## EXERCISE DETAILS
Find the line holding "Click the Left column header" in the entries below. Give it again exactly, along with every line after it up to and including the line holding "The image size is (673, 497).".

## EXTRACTED DATA
^^^^

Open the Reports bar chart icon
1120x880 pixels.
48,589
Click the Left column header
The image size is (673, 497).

^^^^

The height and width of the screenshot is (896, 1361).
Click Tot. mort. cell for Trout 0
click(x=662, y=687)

^^^^

## SOLVED PROBLEM
Click the Left column header
The image size is (673, 497).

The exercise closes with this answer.